The full potential for anaerobic digestion with energy recovery in the wastewater sector is just starting to be realized. Our survey of Ontario municipalities showed that only about 30 per cent of responding municipalities use anaerobic digestion. Of these, only about a dozen—generally large—wastewater treatment plants capture and use the resulting biogas for combined heat and power. Only one municipality, Hamilton, also cleans up the captured biogas for injection into the natural gas distribution system. The remaining plants with anaerobic digesters may use some of the biogas for onsite heating. Sadly, when there is no use for this heat, particularly in the summer months, the biogas is flared, wasting valuable energy.

Why don’t more municipalities capture and use biogas from sewage? Reasons include an onerous environmental approvals process and insufficient space at some facilities. However, the two most important factors have been uncertainty about the economic value of renewable natural gas and insufficient economies of scale.

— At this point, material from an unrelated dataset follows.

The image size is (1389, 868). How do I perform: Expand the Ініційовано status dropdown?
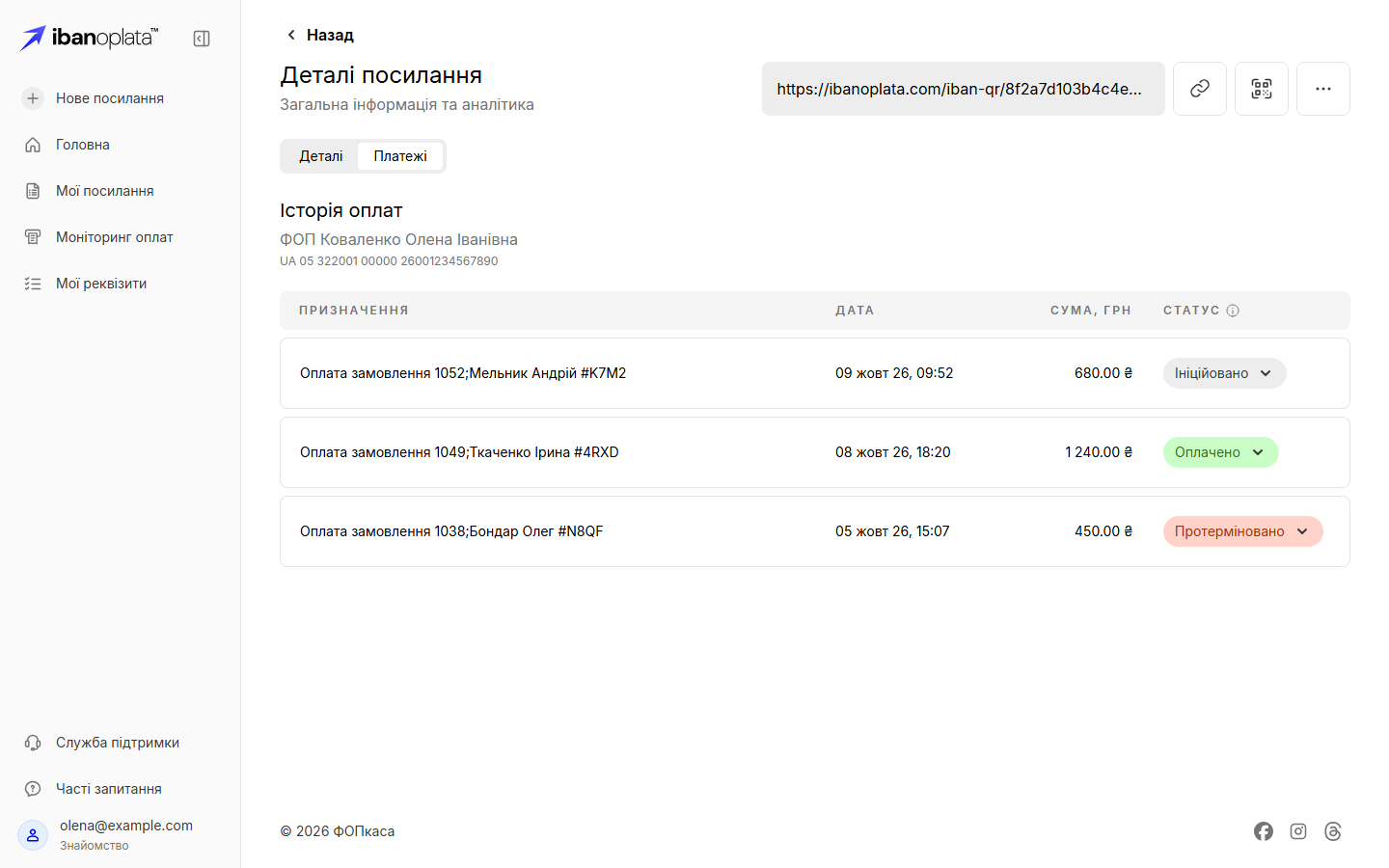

Making the case for biogas

  1. The low price of natural gas in recent years has weakened the economic case for capturing and using biogas. This will change as the greenhouse gas reduction benefit of using biogas over fossil fuels is recognized and credited. Ontario has introduced carbon pricing through cap and trade and has also committed to establish a low-carbon content requirement for natural gas. As a consequence, the Ontario Energy Board is currently reviewing how to include renewable natural gas in the supply portfolios of gas distributors. This should lead to opportunities for wastewater plants connected to the gas grid to sell any biogas they produce at a predictable price on a long-term contract.
  2. Even when there is certainty about the financial value of biogas, smaller wastewater plants may not handle enough sewage to make biogas recovery worthwhile. Policy changes underway for waste management may help. Ontario’s new Strategy for a Waste Free Ontario commits to reducing the amount of food and organic waste going to landfill with the possibility of a complete ban on food waste in landfill by 2022. Ontario is also reviewing whether to continue allowing land application of untreated septage (waste from septic systems and portable toilets). If these organic materials can no longer be cheaply disposed of on land, they could be diverted to and used in anaerobic digestion and energy recovery at smaller facilities to enhance the biogas business case.

Wastewater energy hubs
Co-digestion—the anaerobic digestion of wastewater sludge combined with other organic materials like food waste and septage—can divert organic waste from land and increase biogas production. Ontario wastewater could produce up to 68 million cubic metres of biogas per year. The potential from all organic sources is twenty times larger, up to approximately six per cent of the natural gas delivered to customers in Ontario. Capturing and using this energy could reduce Ontario’s greenhouse gas emissions by up to two per cent—it’s a start!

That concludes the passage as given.